Records from a data source

◆ ◆ ◆

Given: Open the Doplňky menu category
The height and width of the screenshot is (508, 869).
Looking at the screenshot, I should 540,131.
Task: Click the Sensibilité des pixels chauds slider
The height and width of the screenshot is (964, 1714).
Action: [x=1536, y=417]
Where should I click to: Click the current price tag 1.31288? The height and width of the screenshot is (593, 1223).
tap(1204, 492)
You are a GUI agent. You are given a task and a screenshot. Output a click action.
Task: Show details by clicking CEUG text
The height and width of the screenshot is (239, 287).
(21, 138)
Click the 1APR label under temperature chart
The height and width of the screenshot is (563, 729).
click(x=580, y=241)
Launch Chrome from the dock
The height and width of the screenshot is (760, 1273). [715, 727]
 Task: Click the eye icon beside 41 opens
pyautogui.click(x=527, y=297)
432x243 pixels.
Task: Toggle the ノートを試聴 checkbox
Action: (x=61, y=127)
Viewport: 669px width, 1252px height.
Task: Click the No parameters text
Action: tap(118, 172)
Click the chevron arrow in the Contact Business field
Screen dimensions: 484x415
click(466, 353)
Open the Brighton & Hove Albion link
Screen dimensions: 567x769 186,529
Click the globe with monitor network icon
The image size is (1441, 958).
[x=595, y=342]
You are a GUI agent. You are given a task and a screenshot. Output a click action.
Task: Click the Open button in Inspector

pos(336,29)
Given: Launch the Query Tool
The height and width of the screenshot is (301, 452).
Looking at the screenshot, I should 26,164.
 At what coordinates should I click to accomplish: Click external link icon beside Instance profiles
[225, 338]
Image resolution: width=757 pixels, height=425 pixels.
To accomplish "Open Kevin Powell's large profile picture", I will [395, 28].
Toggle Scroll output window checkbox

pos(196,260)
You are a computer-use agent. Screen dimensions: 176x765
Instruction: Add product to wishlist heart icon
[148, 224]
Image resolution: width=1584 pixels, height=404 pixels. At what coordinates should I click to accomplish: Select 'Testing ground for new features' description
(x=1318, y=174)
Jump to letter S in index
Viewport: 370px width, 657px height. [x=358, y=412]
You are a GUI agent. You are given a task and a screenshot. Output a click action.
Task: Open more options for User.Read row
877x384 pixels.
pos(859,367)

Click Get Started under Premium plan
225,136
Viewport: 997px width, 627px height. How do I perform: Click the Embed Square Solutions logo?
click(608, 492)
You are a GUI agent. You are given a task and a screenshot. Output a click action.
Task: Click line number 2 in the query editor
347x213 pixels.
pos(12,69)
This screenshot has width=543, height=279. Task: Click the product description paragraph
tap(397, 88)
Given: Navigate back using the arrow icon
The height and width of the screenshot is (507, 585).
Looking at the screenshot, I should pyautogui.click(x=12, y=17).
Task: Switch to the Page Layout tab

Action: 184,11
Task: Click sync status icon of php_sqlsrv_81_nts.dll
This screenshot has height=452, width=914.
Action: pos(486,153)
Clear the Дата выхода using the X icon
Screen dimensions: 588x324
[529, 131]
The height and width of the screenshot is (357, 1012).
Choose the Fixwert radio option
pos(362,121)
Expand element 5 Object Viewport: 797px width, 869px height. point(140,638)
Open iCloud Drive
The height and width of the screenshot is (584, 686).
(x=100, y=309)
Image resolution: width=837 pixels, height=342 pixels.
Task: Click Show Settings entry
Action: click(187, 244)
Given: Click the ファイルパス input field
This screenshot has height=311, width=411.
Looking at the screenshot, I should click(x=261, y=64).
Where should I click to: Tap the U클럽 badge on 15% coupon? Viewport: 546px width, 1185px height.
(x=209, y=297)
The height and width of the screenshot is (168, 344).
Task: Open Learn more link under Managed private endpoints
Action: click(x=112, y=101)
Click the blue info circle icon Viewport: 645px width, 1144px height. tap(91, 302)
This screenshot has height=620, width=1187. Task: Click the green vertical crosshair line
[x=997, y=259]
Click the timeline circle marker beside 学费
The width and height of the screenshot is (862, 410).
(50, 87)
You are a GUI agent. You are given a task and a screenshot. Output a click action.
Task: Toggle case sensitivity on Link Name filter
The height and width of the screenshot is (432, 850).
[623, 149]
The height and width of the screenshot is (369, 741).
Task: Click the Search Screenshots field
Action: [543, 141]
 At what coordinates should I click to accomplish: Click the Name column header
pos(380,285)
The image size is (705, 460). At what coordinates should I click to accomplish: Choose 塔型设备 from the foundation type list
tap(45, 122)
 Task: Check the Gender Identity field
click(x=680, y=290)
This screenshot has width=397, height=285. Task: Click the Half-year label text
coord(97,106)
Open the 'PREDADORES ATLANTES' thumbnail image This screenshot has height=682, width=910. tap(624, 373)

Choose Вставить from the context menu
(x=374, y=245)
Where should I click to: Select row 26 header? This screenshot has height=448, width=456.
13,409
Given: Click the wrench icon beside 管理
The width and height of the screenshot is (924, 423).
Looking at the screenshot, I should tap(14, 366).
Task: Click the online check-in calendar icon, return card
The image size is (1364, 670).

◆ ◆ ◆

## EXERCISE DIRECTIONS
Provide the count of lines above that contain "using", without any other words.

## ANSWER TO THIS TASK
2